2. PMIS COMPUTERS 2.1 PMIS computers share a common set of peripherals (disk drives, terminals, etc.) and software common to that computers security level. 3. VMS OPERATING SYSTEM 3.1 The Virtual Memory System (VMS) Operating System is the host operating system for the PMIS computers.

It is a set of programs that interface with computer hardware and peripherals, and allows computers to recognize and process commands.

4. PMIS MODES 4.1 PMIS has three operational modes, Primary, Primary/Backup, and Backup, and will operate on either computer in one of these three modes. A computer with PMIS operating in either Primary or Primary/Backup Mode is referred to as the Primary System and one with PMIS operating in Backup Mode is referred to as Backup System. 4.2 The Primary and Primary/Backup Modes provide full PMIS capabilities, consisting (in part) of data acquisition and conversion, data display, data archiving, alarm processing, self-monitoring, and many other functions that perform specialized calculations and displays.

4.3 The Backup Mode monitors Primary System, transfers information necessary to keep Backup System files and tables up-to-date, and automatically changes to Primary Mode when a loss of Primary System is detected (referred to as a FAILOVER). Although many functions are available on Backup System, their use is discouraged because lack of real-time data results in display of inaccurate information (CNS-DOSE is an exception).

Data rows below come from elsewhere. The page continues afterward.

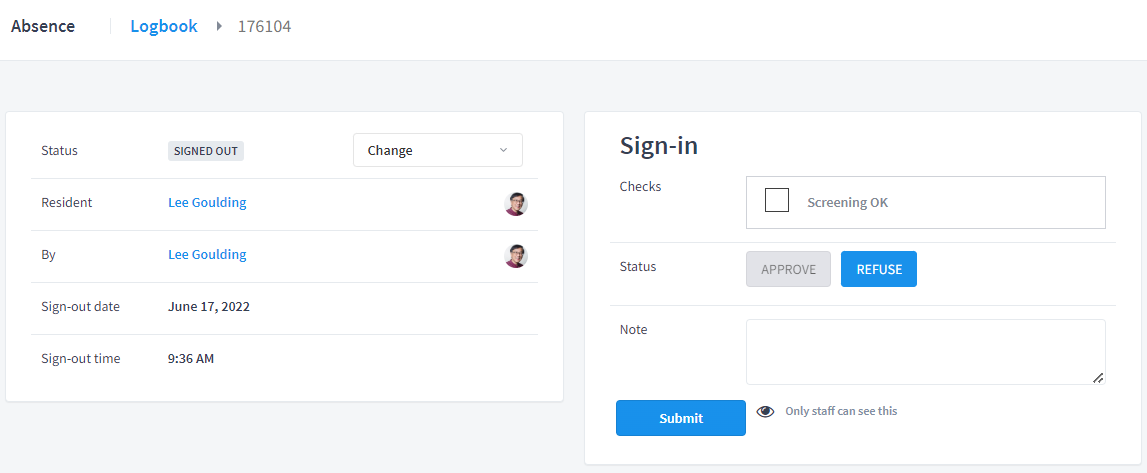The image size is (1147, 473).
Task: Click the eye icon beside Submit
Action: (765, 412)
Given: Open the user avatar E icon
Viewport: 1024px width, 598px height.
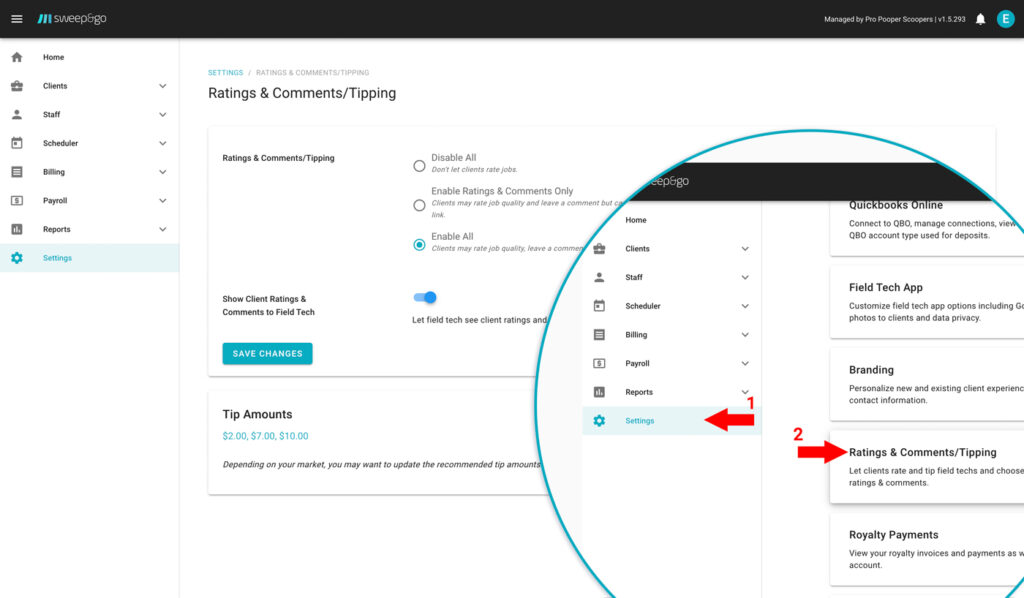Looking at the screenshot, I should 1005,19.
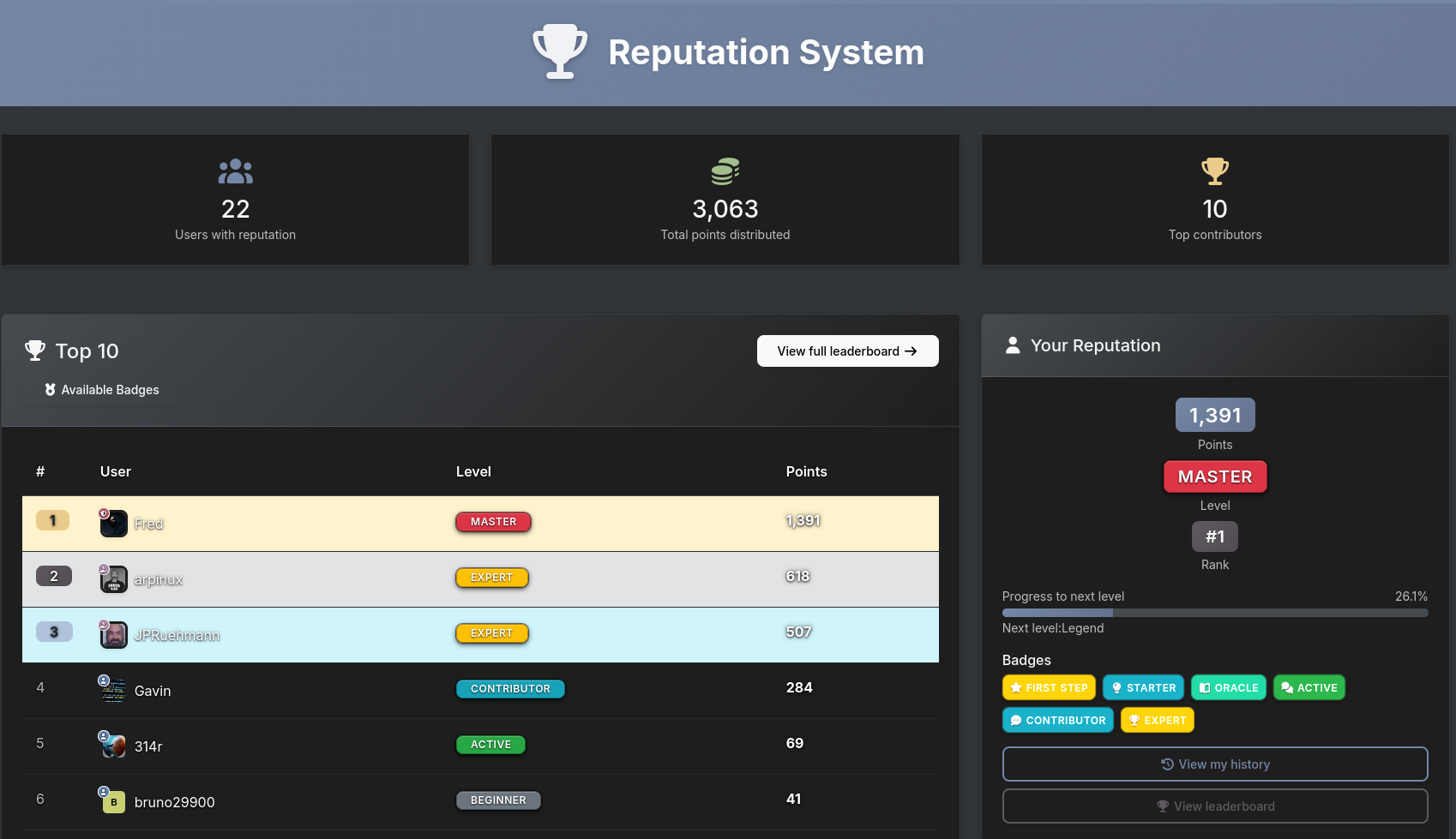Click the progress to next level bar
The image size is (1456, 839).
1214,613
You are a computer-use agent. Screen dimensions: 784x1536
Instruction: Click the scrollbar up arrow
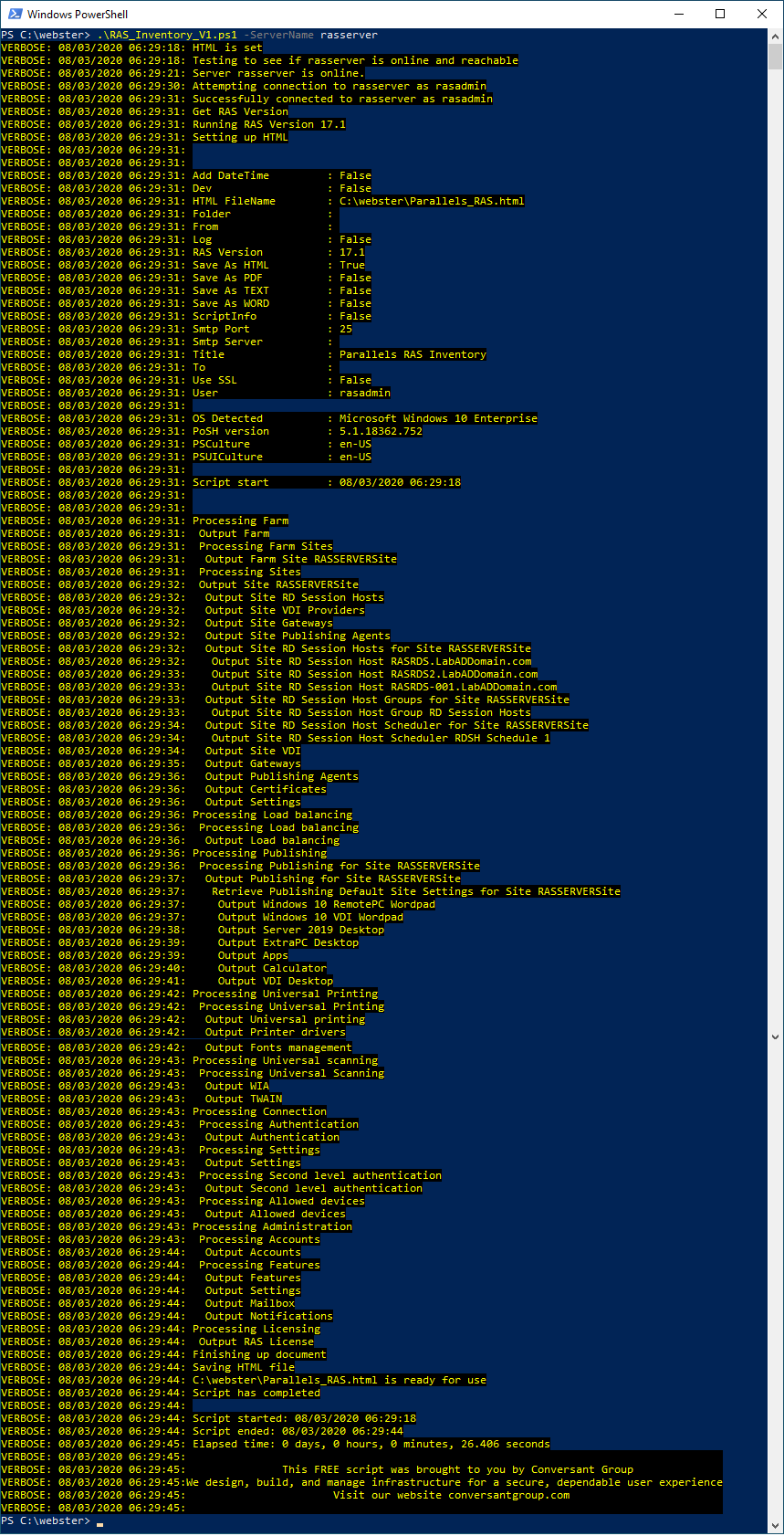[x=776, y=35]
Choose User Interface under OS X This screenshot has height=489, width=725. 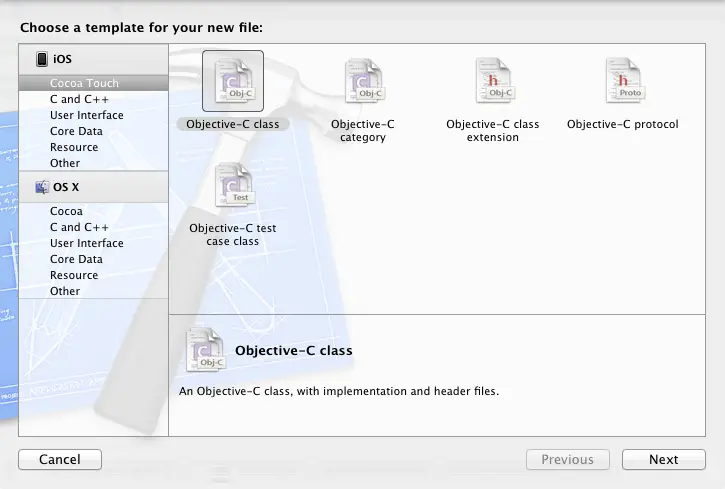tap(87, 243)
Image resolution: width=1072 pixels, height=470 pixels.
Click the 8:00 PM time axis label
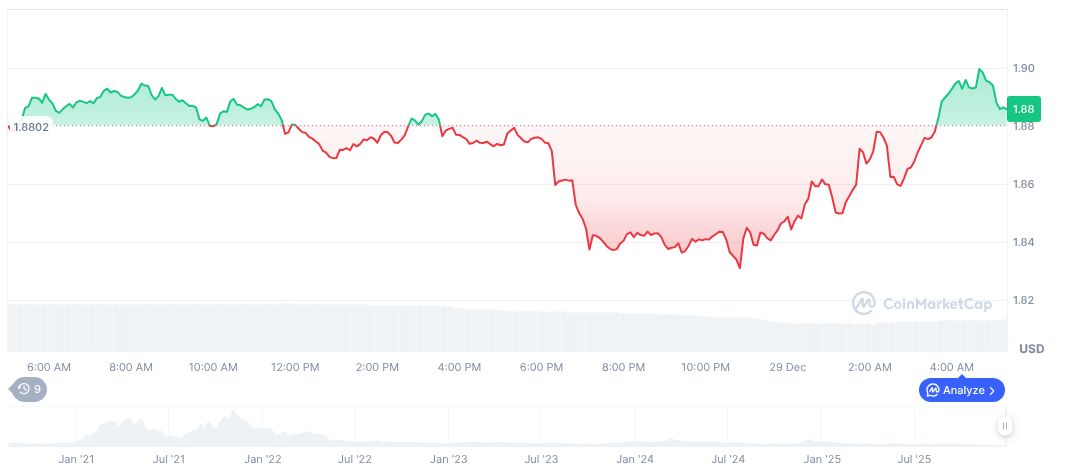tap(623, 367)
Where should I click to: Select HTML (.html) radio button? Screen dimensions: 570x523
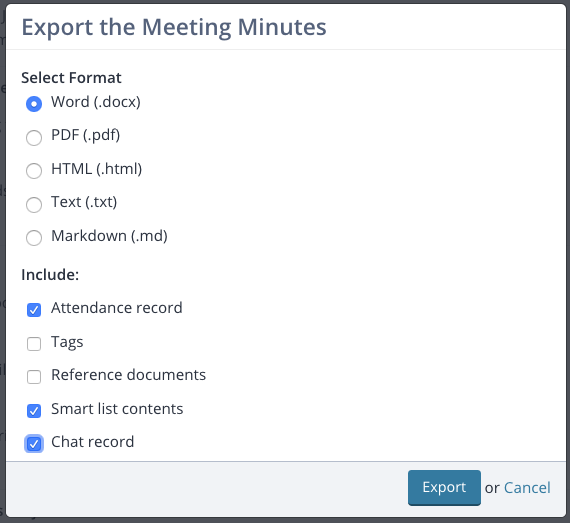point(34,171)
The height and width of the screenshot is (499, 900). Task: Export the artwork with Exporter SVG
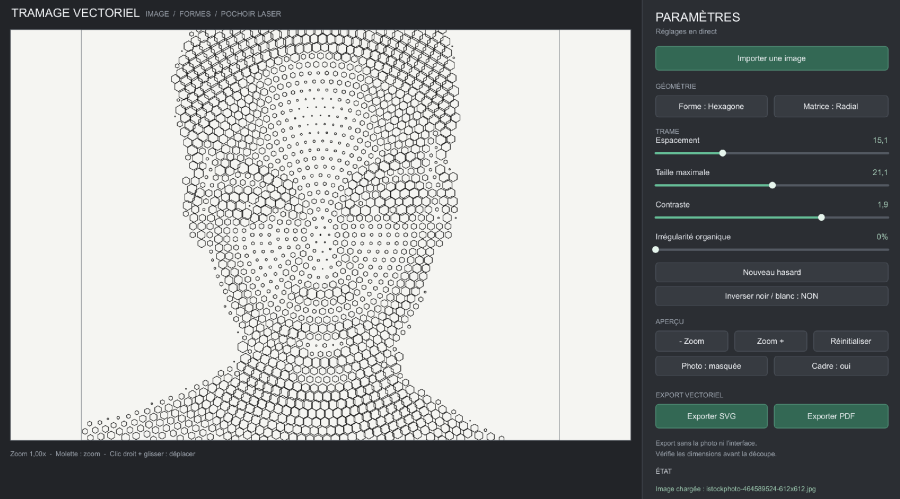pos(711,416)
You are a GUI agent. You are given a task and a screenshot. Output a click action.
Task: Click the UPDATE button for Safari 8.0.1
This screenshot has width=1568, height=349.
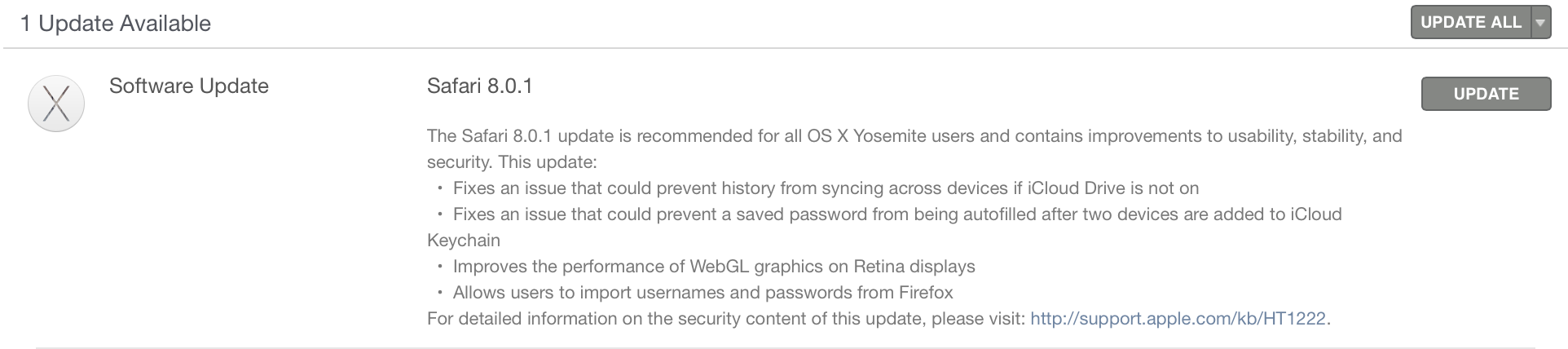pyautogui.click(x=1485, y=94)
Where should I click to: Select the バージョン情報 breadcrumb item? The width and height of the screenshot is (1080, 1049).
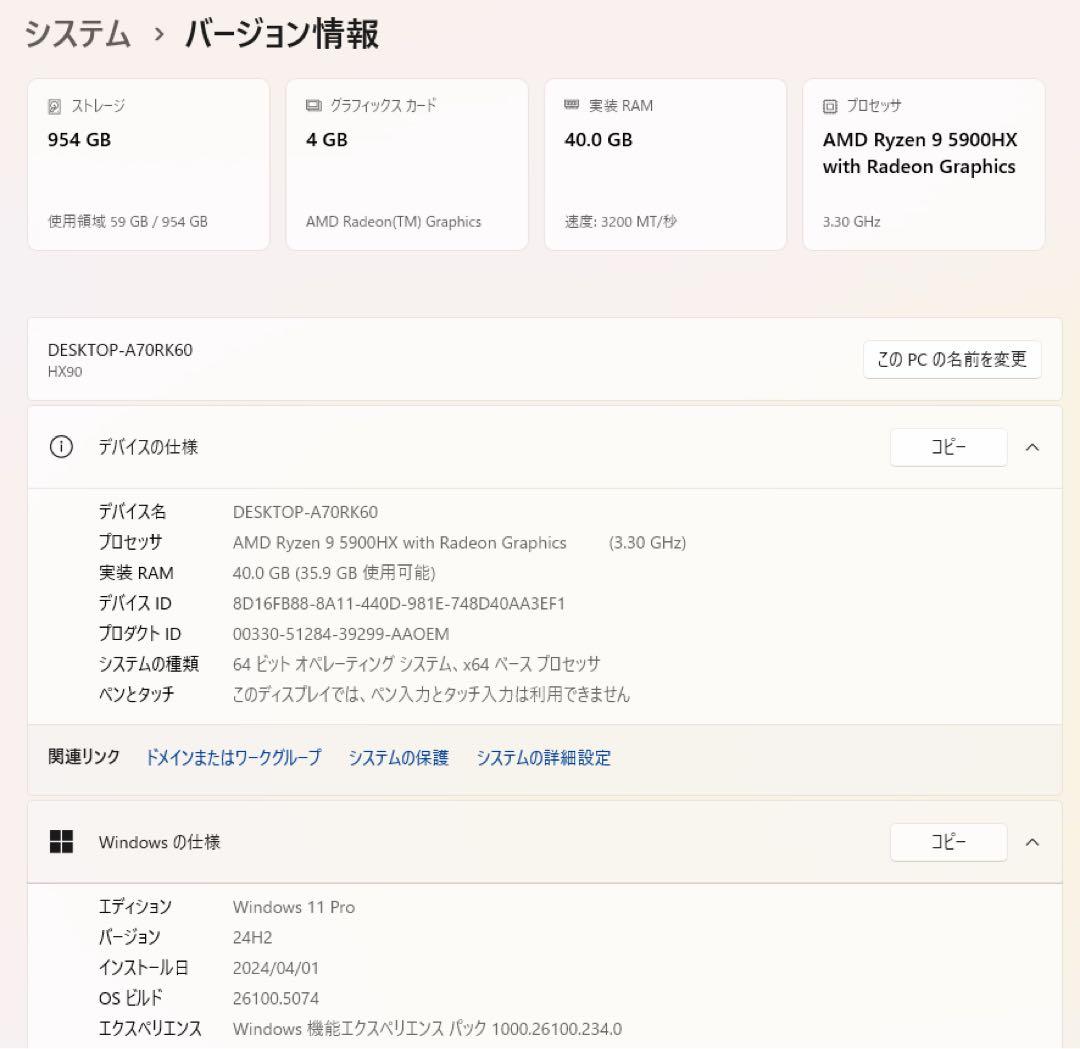coord(283,33)
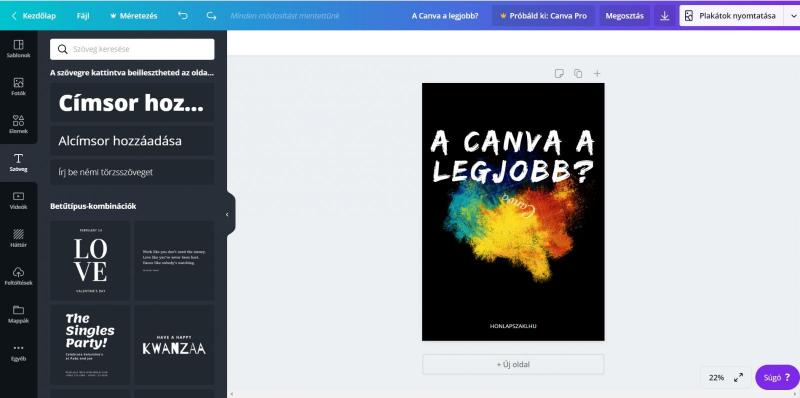This screenshot has width=800, height=398.
Task: Open the Elemek elements panel
Action: 18,125
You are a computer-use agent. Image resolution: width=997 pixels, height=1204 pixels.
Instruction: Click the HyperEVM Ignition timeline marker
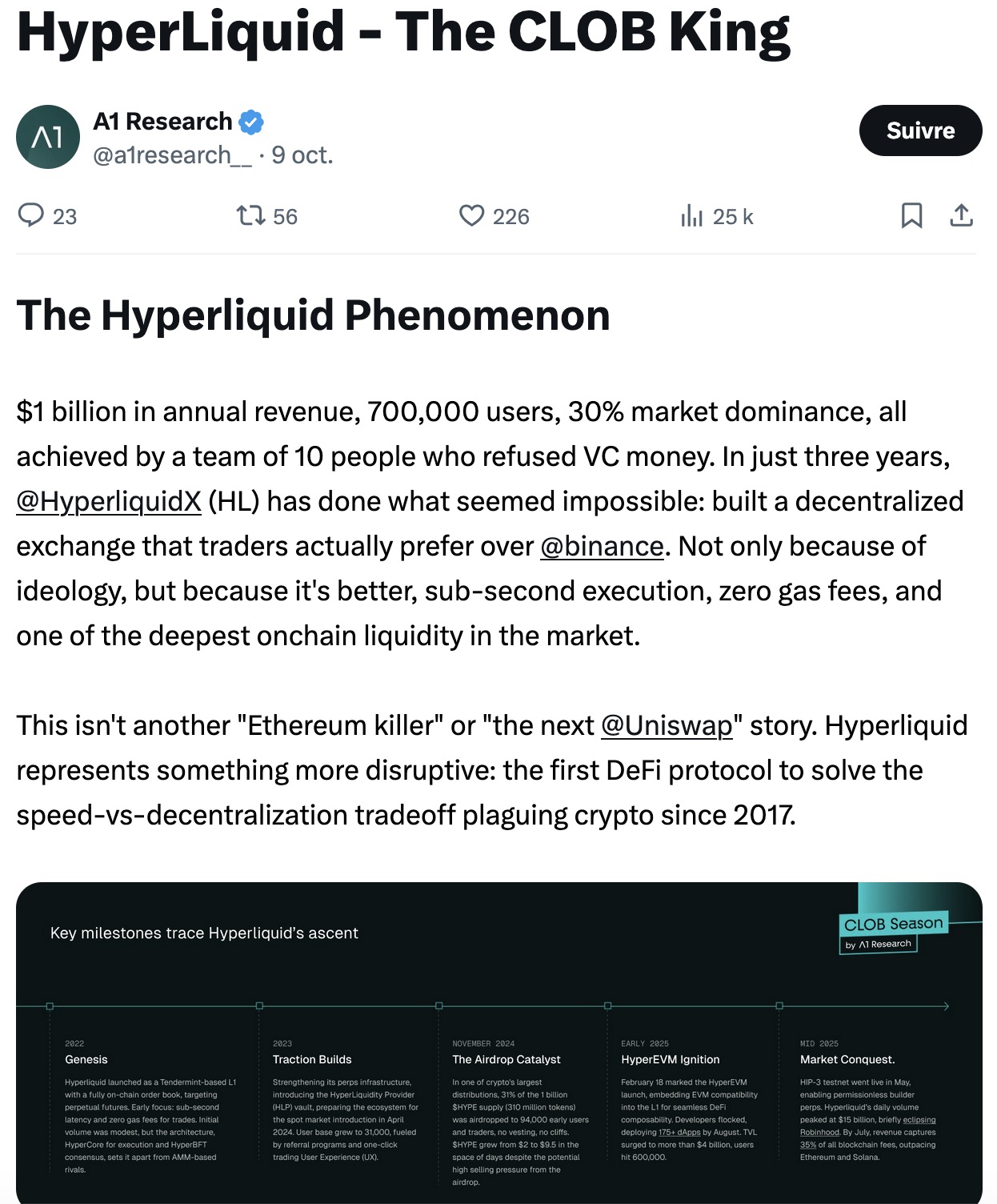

PROCEDURE 5.7.17.1 REVISION 3 PAGE 56 OF 70 ATTACHMENT 12 PMIS SYSTEM ACCESS AND USE (INFORMATION USE) 5. PMIS ACCESS 5.1 Access to PMIS is gained through various video display terminals and printers, including color graphic Information Display Terminals (IDTs) dedicated exclusively for PMIS access in Control Room, TSC, and EOF. 5.2 The IDTs and printers are selectively connected to either computer through networks controlled by PMIS. 6. SCREEN FORMAT 6.1 When a terminal is under control of PMIS (instead of VMS), the screen display will be in a standard format consisting of four areas, OCA, GGDA, SSA, and FKA. 6.2 The OCA (Operator Communication Area) consists of the top two lines on the screen. This area is generally used to prompt for and receives user inputs and display advisory and warning messages. In addition, some displays that require only one or two lines of screen use OCA for display. Also (though technically not part of OCA), current date and time (updated once a second) is displayed at right side of screen on lines 1 and 2. 6.3 The GGDA (General and Graphic Display Area) consists of lines 4 through 47 and is used for most displays. In addition, some displays (chiefly functions requiring significant editing) also prompt for and receive user inputs in the GGDA. 6.4 The SSA (SPDS Status Area) consists of lines 45 through 48 and contain four boxes that represent (by color code) the status of the SPDS (Safety Parameter Display System), which is a software system that monitors selected plant parameters and determines overall plant safety status. 6.5 The FKA (Function Key Area) consists of bottom two (50 and 51) lines of screen. FKA is used to indicate which of the definable function keys are enabled. It also indicates which mode PMIS is in, Plant Mode, and. whether or not a PMIS "event" has occurred.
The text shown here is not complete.